=== What to produce ===
With the images left out, print all of the records below exactly.

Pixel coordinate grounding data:
================================

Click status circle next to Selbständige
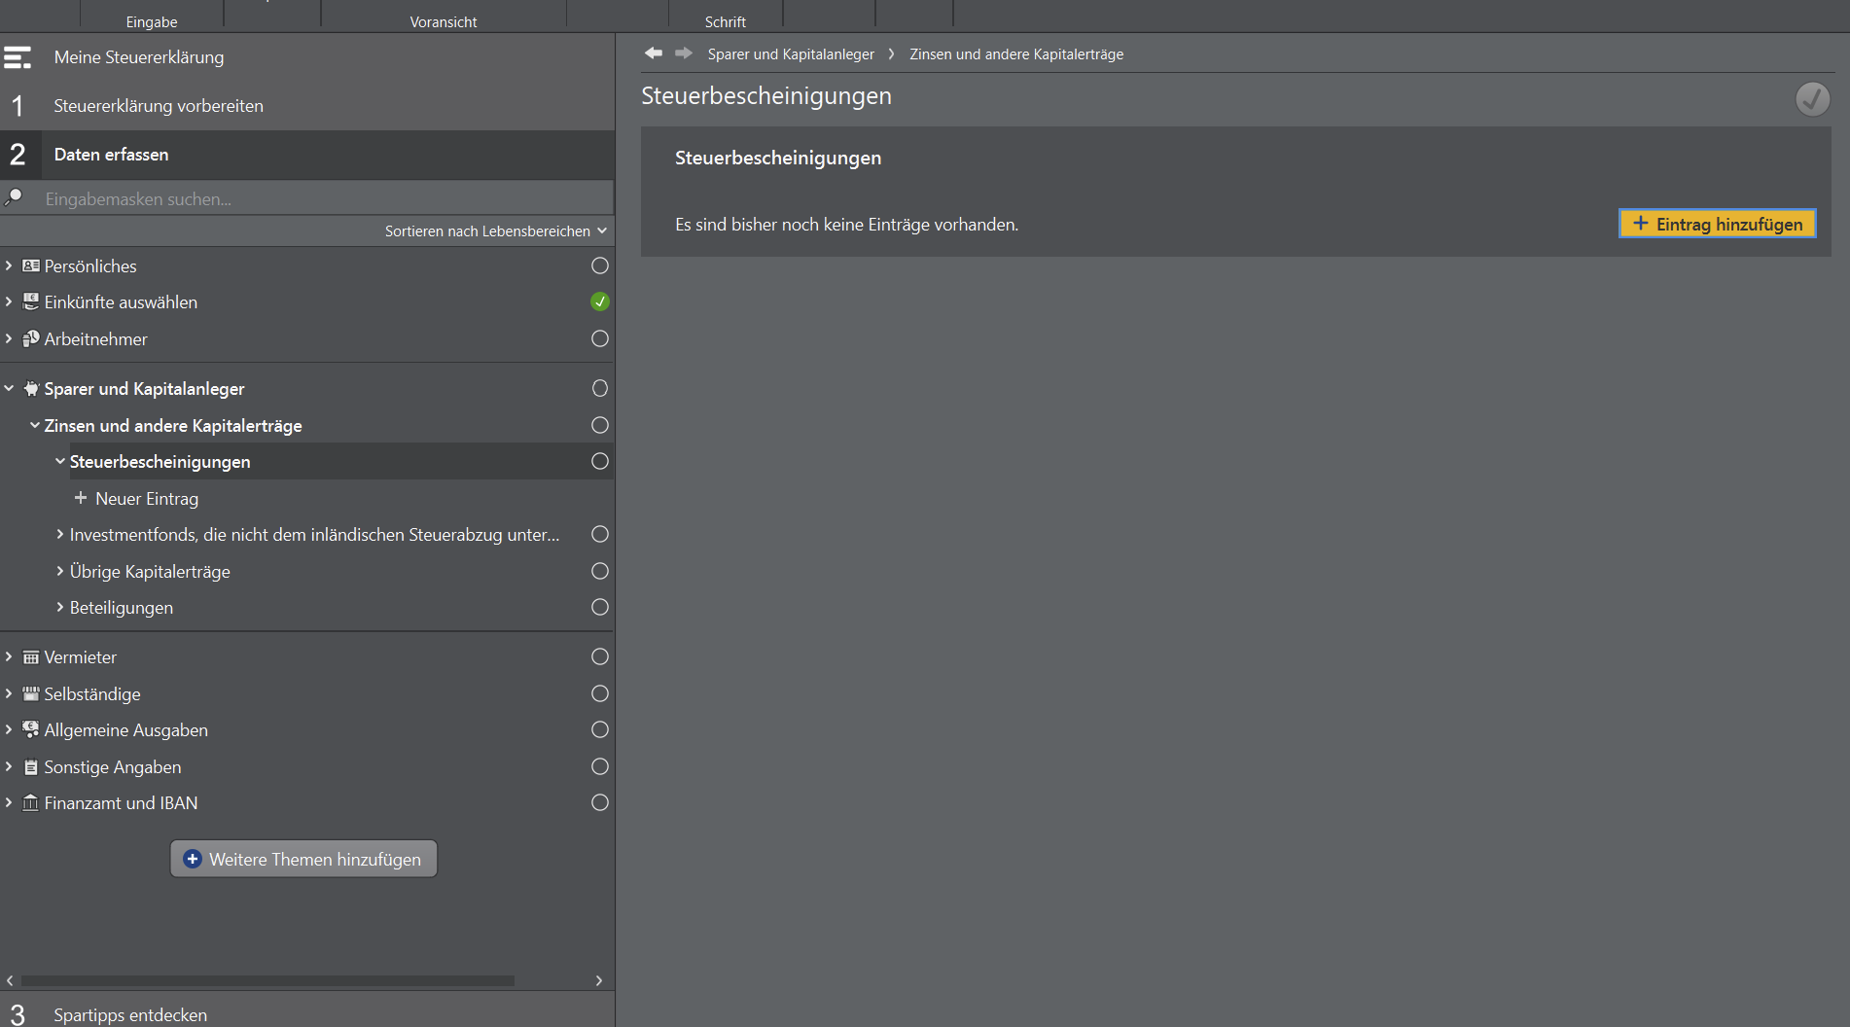 [x=600, y=693]
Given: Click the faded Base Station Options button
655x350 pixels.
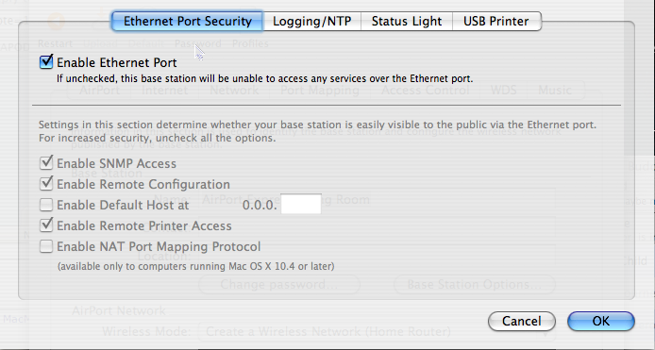Looking at the screenshot, I should [475, 284].
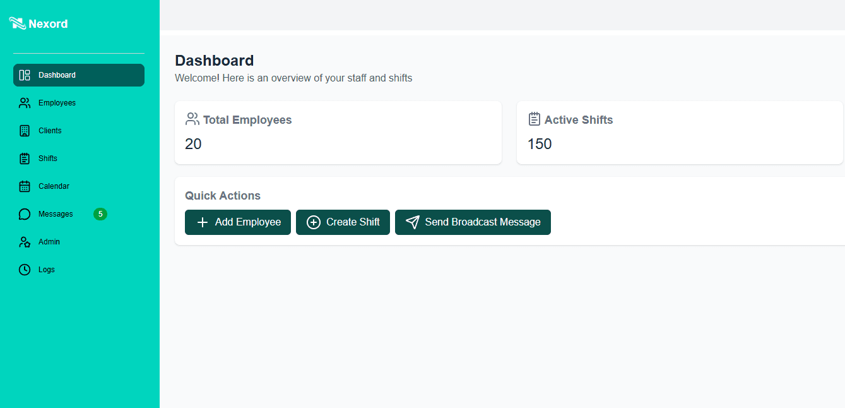Select the Admin user-gear icon
The width and height of the screenshot is (845, 408).
coord(24,241)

================================

=== Completed exercise ===
Click status circle next to Selbständige
 [x=600, y=693]
Given: Click the faded Base Station Options button
655x350 pixels.
Looking at the screenshot, I should [475, 284].
Select the Admin user-gear icon
The width and height of the screenshot is (845, 408).
coord(24,241)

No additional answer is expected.